CHALLENGE A. In the fabrication article below, what gives the one-piece construction equipment part its rigidity so that welding is no longer needed?
CHALLENGE B. Condense the paragraph of the fabrication article that begins "This large part for construction equipment" into a short bulleted list that keeps its main facts.
CHALLENGE C. Reproduce word for word the passage of the fabrication article starting with "January 27, 2009" and going on through "shows examples of what those parts look like.".
[begin GIVEN TEXT]
January 27, 2009
For the best, most cost-effective parts, designers should consider fabrication from the get-go. This article shows examples of what those parts look like.
Ask 10 press brake operators how they would bend a particular part, and you're likely to get 10 different answers. But all would agree on parts that gave them major headaches, such as ones with different (and sometimes unwarranted) radii requiring tooling changes, or radii that cannot be achieved with available tooling.
For the best, most cost-effective parts, designers should consider fabrication from the get-go, and here are examples of what those parts look like. Each one in some fashion streamlined bending and overall manufacturing, and required some creative thinking.
This large part for construction equipment was originally two pieces: a U profile and a second flat piece welded on the bottom. After workers deposited weld metal across the part's 40-in. length, the assembly actually twisted from the distortion. The company wanted to reduce costs, and the resulting one-piece design is pictured here. The two large hems provide the rigidity, eliminating welding.
Workers first bend the 175-degree joggles that align the end piece so it can lock inside the hem (the top hem in the picture). They then bend the two 90-degree angles for the U shape, prebend and perform the bottom hem, then finally the top hem with the extra material locking inside that final hem.
The sequence for the hems creates the greatest challenge, with the final top hem "sandwiching" material in between. Workers actually need to close the bottom hem before prebending the top hem; if both hems were prebent before closing, the metal would collide with tooling and the final end piece wouldn't lock inside that top hem.
[end GIVEN TEXT]
[begin INFORMATION GIVEN]
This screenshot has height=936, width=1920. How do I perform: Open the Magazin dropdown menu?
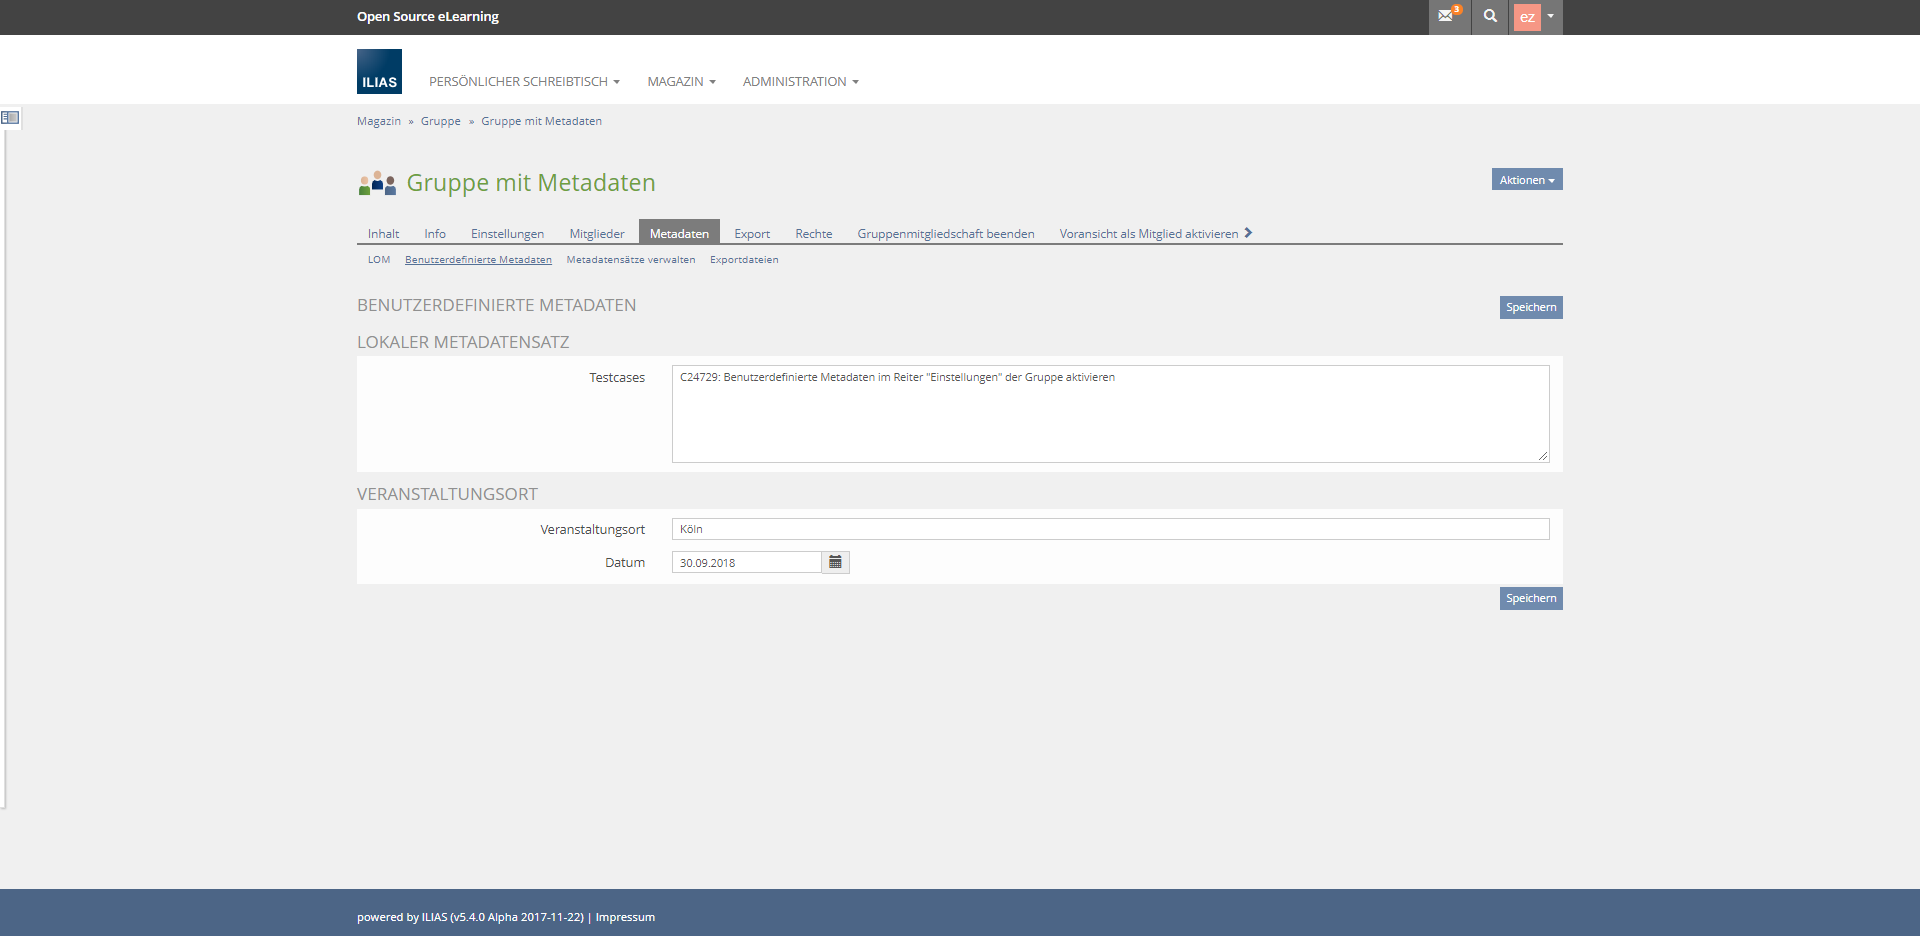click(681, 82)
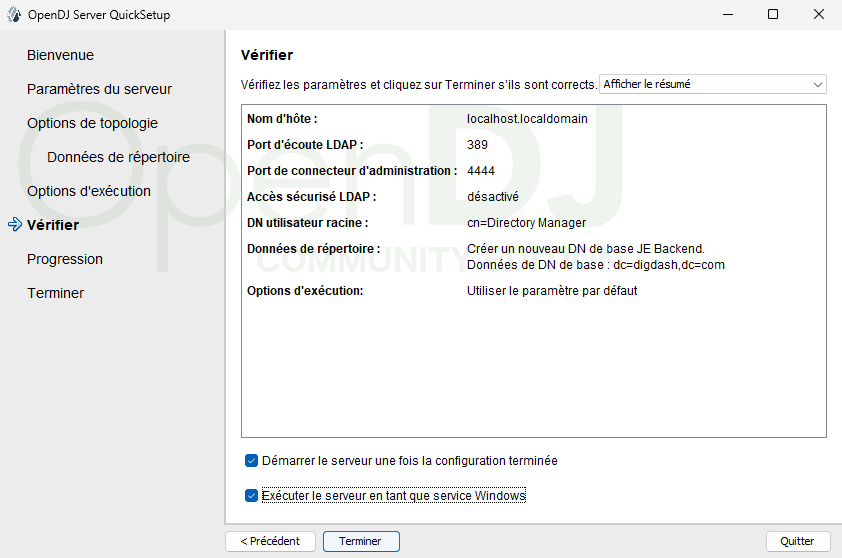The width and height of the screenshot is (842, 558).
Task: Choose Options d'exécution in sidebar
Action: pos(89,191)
[end INFORMATION GIVEN]
EXERCISE OUTPUT A. The two large hems provide the rigidity.

EXERCISE OUTPUT B.
- The construction equipment part was first made of two pieces: a U profile and a flat piece welded on the bottom.
- Welding along its 40-in. length made the assembly twist from distortion.
- To cut costs, the company switched to a one-piece design.
- Two large hems supply the rigidity, so welding is eliminated.

EXERCISE OUTPUT C.
January 27, 2009
For the best, most cost-effective parts, designers should consider fabrication from the get-go. This article shows examples of what those parts look like.